For his first fine art exhibit, Elijah Blue chose the ubiquitous "step and repeat" wall as his medium — the bland, heavily-branded backdrops that lurk behind celebrities at red-carpet events. Impersonal yet intimate, familiar yet sinister, "Step and Repeat's" underlying irony was so pointed it may have traveled directly over the heads of the dozens of celebrities who attended the opening Wednesday at Los Angeles' Kantor Gallery.
"A lot of people in the room were looking at art that they may or may not have realized was commenting on their very existence," said Blue via phone the next day. "And that was, in retrospect, crucial to driving the point home."
Hand-painted with precisely chosen faux-corporate logos, Blue's seemingly innocuous walls are a scathing commentary on "the contemporary celebrity condition, it's arc over the last 50 years, and the cheapening of fame," as the 33-year-old puts it. It's a wry, post-Jersey Shore commentary that Blue, whose mother happens to be Cher and whose father happens to be Gregg Allman, is eminently qualified to make.
Blue, primarily known as a musician before now, has been working on the pieces for a year, but has been transitioning from music to art for nearly a decade. "Even with music, I had always come from a place of art theory and philosophy — I just wanted to have a rock and roll band be the medium."
He may reside at the epicenter of his own subject matter, but Blue says he tried to take a detached approach to the work. "Here's the thing: I look at myself and everything about myself in a real sterile, anthropologically removed way," he said. "That I am from this world is of course a factor in the work, but I am able to really disassociate." (The goal being, we assume, some kind of well-informed impartiality.)
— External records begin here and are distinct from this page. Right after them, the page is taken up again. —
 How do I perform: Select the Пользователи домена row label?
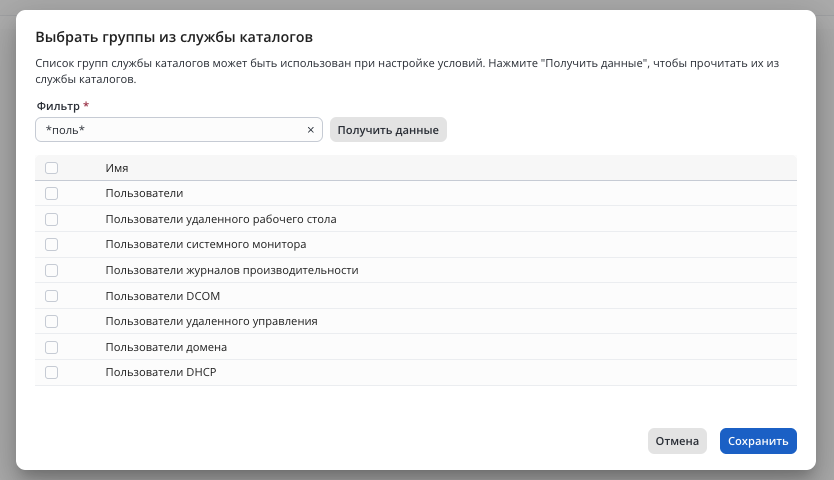point(166,347)
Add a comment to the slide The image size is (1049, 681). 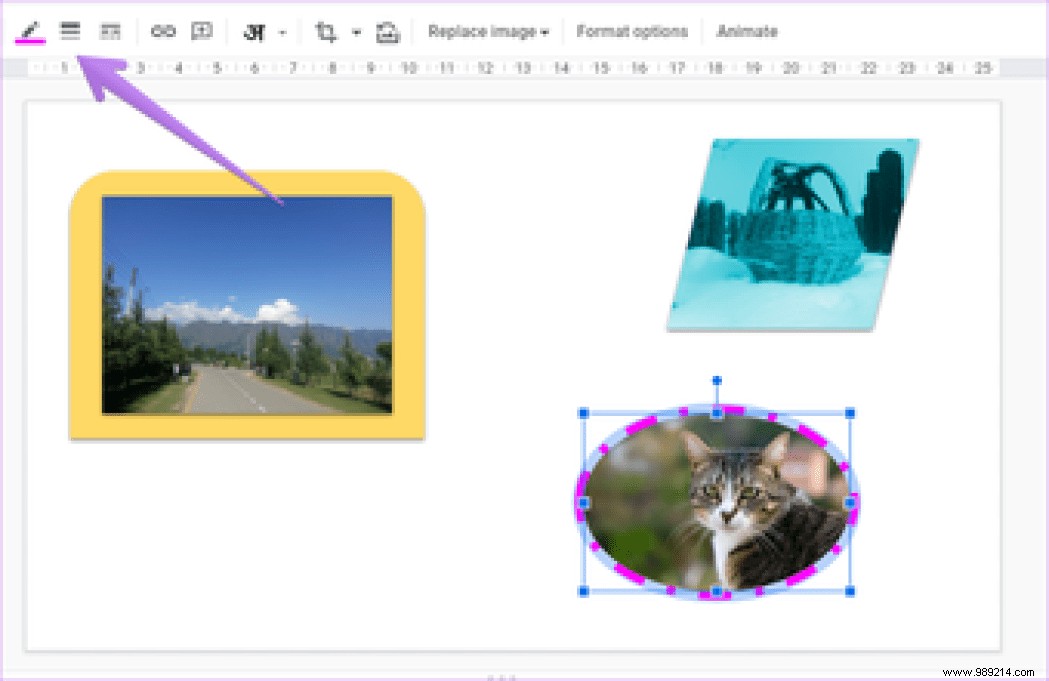(x=201, y=31)
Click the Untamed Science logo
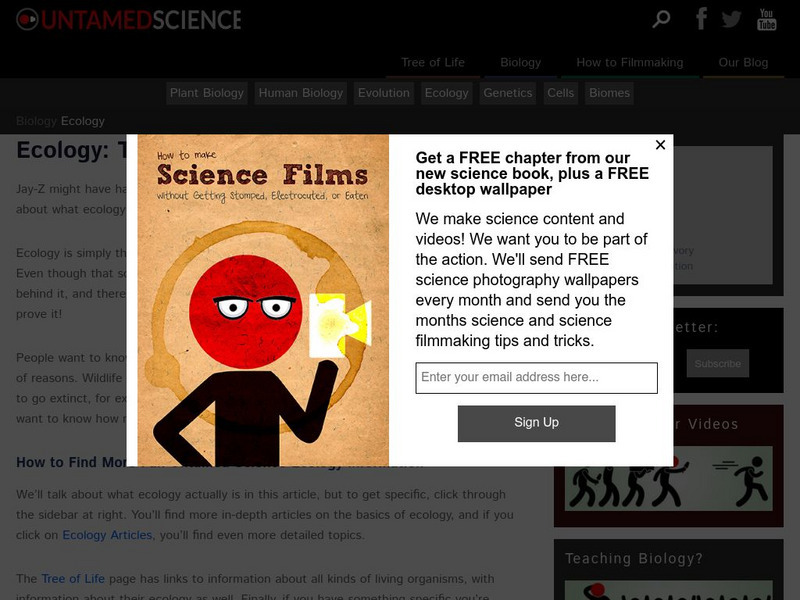The height and width of the screenshot is (600, 800). coord(129,20)
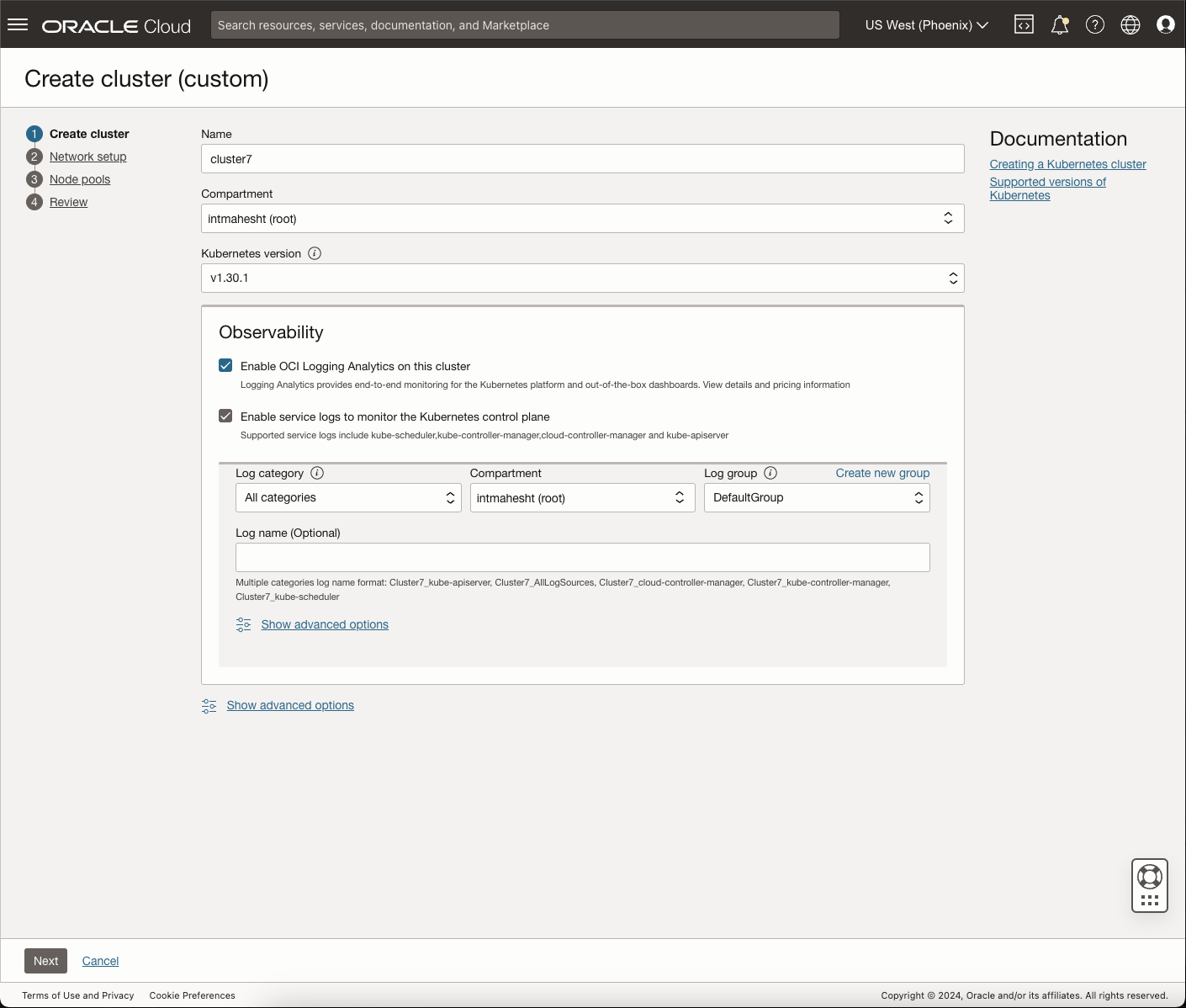This screenshot has width=1186, height=1008.
Task: Open the help icon
Action: (1095, 24)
The show was dominated by three pieces: Ivory Tower, Lucky Jean Club, and Johnnie Kum L8 Lee. Ivory Tower, based on the Ivory Soap and Tower Records logos, is perhaps the most powerful, and personal, of the pieces. "Ivory Tower is a term I have paid close attention to my whole life, because it's about people who are isolated, breathing their rarefied air, people who don't have time to deal with the realities of the world — this is obviously a very common outcome of celebrity."
Lucky Jean Club examines the "dynastic nature" of contemporary celebrity, lambasting the stars whose inherited fame is "undeserved and unqualified," while Johnnie Kum L8 Lee — featuring the Johnnie Walker and Lee jeans logos—is about the new generation of Insta-Stars, faces from the realm of reality TV perhaps, who rocket to fame despite having very little actual "art" to offer the world, "people who blow in from the hinterlands and overnight are made into these demigods — and it's like, 'What the hell is going on?'"
That said, he is not in any way immune to the virus he is criticizing. "I watch Jersey Shore," he admits. "I love it. I watch it and I am corrupted, and I am the symptom. I am not above any of this — there is no escaping what we have become. I am just commenting on it."